- Born: 1975 (age 49-50) Bombay, Maharashtra, India
- Occupation: Fashion designer
- Known for: Menswear label "Troy Costa"
- Website: troycosta.in

= Troy Costa =

Indian fashion designer (born 1975)

Troy Costa (born 1975) is an Indian fashion designer and owner of the eponymous "Troy Costa" menswear label, launched in 2008 after shows at the Dubai Fashion Week and the Lakme Fashion Week. Costa designed outfits for the Indian Prime Minister Narendra Modi in 2014.

== Early life ==
Costa was born in Bombay (now Mumbai) to a Goan father and a Portuguese mother. His family is Catholic.

== Career ==
Costa began his career in 2003 designing both men's and women's apparel, though he gradually shifted his focus more significantly towards menswear.

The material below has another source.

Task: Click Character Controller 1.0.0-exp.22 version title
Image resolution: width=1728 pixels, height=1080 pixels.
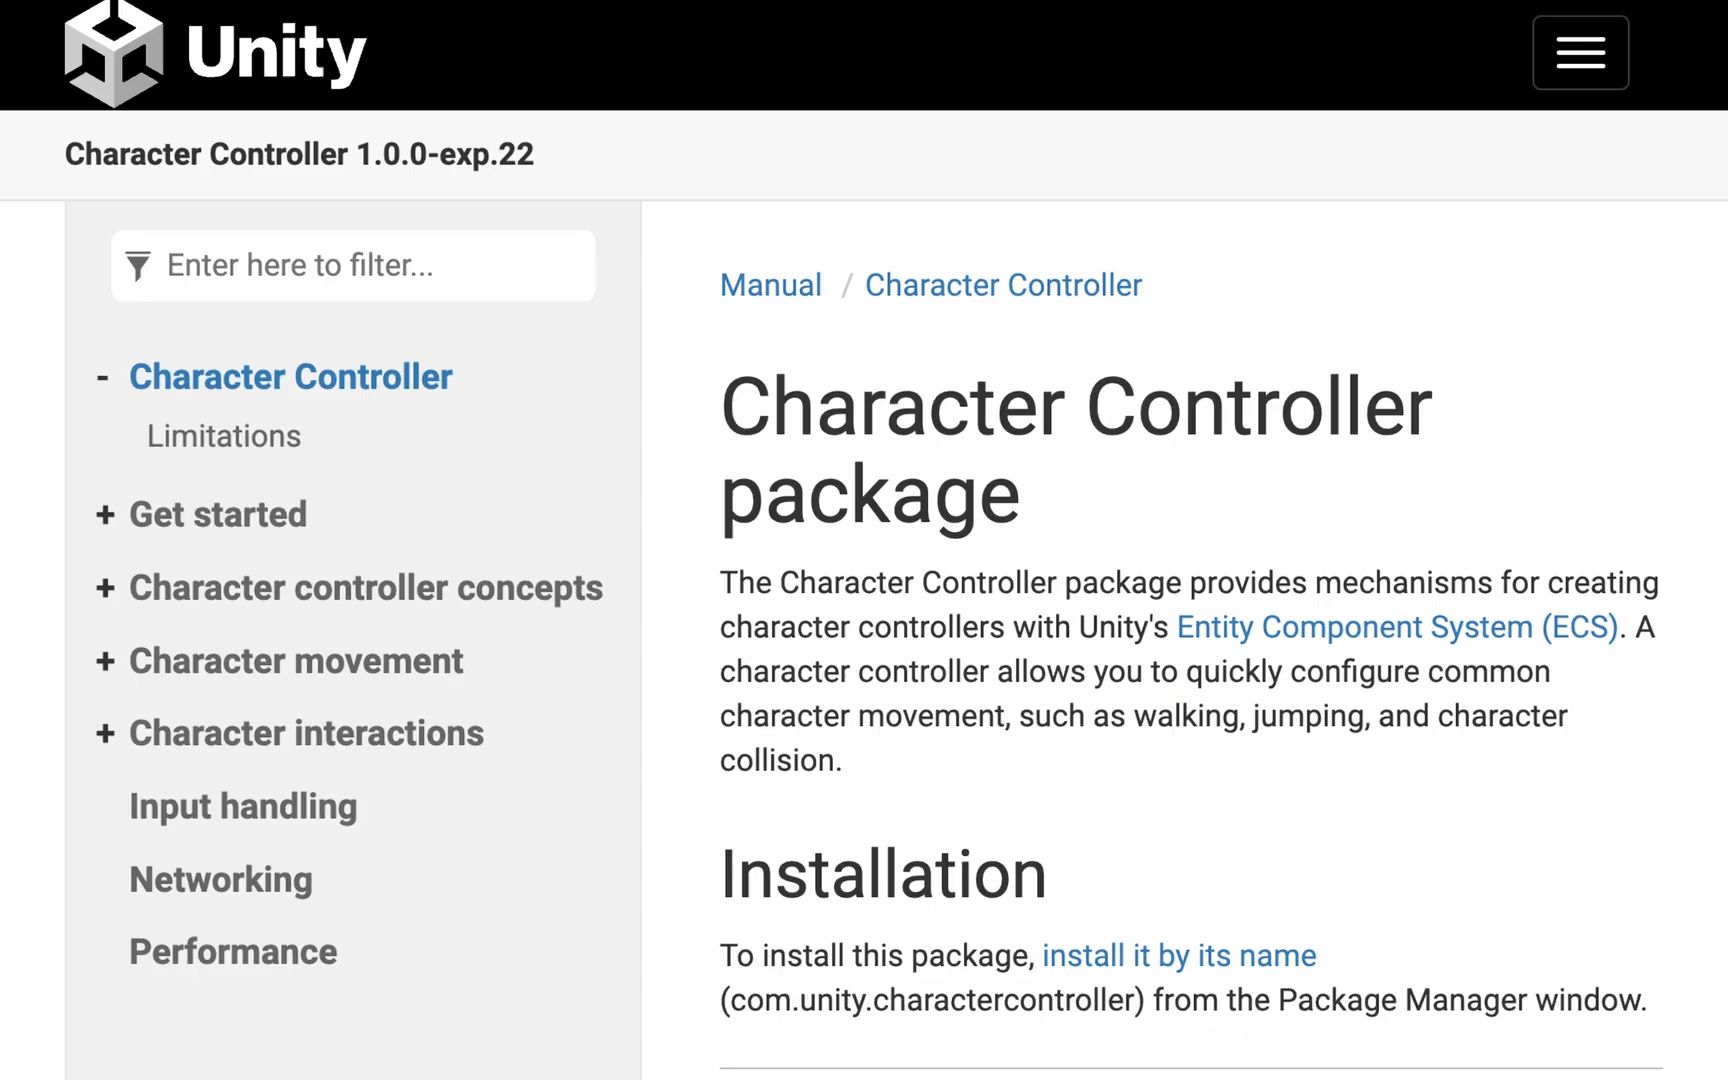Action: click(x=299, y=155)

Between 2008 and 2011, Costa's menswear collections were curated for a number of fashion shows across India and the Middle East, including Dubai International Fashion Week, Lakme Fashion Week and Van Heusen Men's Week.

In 2011, Costa opened his flagship store in Khar West, Mumbai.

Through 'The Great Gatsby Collection', which showcased Troy Costa's Winter 2013 collection at Lakme Fashion Week 2013, Costa introduced a line of formal coats and suits paired with luxury cotton jeans and formal plain shirts. These were said to represent Costa's interpretation of the decadence, idealism, and quixotic charm that defined the American 1920s.

In 2014, the then-newly appointed Indian Prime Minister, Narendra Modi, appointed Costa to curate his wardrobe ahead of his first important international visit to the BRICS summit in Brazil with a subsequent US visit.

In 2015, he Costa was listed by Hindustan Times among other notable personalities in "Mumbai's Most Stylish".